What is an Intercompany Agreement?
An Intercompany Agreement sets the rules and terms for business dealings between different companies within the same corporate group. In Denmark, these agreements play a vital role in transfer pricing compliance and help companies meet the documentation requirements set by Danish tax authorities (SKAT).
These agreements spell out important details like pricing methods, payment terms, and service levels between related entities. They protect companies from tax disputes, ensure fair market values for transactions, and help Danish businesses comply with both local and EU regulations.

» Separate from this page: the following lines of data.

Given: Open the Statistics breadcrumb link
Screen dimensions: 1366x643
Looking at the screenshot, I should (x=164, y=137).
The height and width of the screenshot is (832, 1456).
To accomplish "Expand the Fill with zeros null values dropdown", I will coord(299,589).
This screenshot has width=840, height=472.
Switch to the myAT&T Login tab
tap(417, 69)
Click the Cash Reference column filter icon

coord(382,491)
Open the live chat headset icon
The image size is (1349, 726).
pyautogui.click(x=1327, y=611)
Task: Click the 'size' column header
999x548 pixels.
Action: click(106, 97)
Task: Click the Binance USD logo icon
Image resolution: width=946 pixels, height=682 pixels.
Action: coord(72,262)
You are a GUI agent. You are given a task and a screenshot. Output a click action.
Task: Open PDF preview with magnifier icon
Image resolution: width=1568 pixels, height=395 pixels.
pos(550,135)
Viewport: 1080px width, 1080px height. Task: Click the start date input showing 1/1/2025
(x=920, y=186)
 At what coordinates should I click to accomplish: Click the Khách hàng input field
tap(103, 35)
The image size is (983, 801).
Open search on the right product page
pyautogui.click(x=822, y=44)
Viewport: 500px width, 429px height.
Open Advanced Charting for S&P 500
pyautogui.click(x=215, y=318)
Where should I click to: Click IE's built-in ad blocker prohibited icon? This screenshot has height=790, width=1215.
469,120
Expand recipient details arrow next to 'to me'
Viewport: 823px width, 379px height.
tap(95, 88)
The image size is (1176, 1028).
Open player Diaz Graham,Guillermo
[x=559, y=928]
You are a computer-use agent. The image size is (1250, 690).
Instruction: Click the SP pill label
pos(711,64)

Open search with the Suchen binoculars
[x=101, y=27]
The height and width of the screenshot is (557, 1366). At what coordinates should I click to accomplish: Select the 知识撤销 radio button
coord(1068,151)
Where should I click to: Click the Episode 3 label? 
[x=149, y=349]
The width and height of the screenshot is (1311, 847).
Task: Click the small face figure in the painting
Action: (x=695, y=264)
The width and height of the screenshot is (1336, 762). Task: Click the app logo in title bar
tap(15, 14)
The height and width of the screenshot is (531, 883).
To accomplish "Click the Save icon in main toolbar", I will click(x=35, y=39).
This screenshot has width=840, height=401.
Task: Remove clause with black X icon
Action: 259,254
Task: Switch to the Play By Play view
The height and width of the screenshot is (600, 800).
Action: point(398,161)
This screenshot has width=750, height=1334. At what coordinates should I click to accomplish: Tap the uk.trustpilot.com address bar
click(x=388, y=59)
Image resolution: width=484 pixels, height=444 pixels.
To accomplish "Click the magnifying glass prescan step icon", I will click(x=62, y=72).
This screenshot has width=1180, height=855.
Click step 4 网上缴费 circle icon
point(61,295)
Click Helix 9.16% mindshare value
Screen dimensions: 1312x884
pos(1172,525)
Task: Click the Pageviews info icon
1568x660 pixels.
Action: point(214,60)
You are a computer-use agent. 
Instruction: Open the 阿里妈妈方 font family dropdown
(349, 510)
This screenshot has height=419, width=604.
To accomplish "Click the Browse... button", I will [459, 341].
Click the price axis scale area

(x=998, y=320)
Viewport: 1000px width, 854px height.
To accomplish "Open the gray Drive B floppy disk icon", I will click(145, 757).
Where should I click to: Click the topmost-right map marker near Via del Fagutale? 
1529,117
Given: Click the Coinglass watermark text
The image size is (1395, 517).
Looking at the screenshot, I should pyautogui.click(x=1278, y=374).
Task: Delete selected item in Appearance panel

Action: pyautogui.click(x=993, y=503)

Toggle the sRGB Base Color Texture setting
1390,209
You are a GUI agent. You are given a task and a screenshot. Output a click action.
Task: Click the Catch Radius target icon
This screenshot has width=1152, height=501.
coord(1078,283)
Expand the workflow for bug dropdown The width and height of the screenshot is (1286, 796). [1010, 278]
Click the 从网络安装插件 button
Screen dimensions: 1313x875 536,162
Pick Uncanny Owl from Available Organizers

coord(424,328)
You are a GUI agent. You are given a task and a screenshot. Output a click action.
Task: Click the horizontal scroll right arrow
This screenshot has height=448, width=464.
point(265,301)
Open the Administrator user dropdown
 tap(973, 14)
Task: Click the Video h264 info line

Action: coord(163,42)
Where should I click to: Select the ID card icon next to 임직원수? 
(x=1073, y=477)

Most Danish multinationals use them to manage everything from shared services to intellectual property rights between their subsidiaries.
When should you use an Intercompany Agreement?
Put an Intercompany Agreement in place when your Danish company starts sharing services, assets, or personnel with affiliated companies. This becomes crucial when subsidiaries begin trading with each other, providing management services, or sharing intellectual property - especially if these transactions cross borders.
Danish tax authorities require clear documentation of related-party transactions, making these agreements essential for companies with multiple entities. They're particularly important when launching new joint ventures, restructuring corporate groups, or setting up shared service centers. Getting the agreement ready before these activities start helps avoid tax complications and ensures smooth operations between group companies.
What are the different types of Intercompany Agreement?
- Intercompany Administrative Services Agreement: Governs shared corporate functions like HR, IT, or accounting between group companies
- Intercompany Distribution Agreement: Manages product distribution arrangements between affiliated companies
- Inter Company Loan Agreement: Regulates internal financing and capital transfers within the group
- Intercompany Assignment Agreement: Handles transfer of assets, contracts, or IP rights between entities
- Intercompany Settlement Agreement: Resolves financial obligations and disputes between group companies
Who should typically use an Intercompany Agreement?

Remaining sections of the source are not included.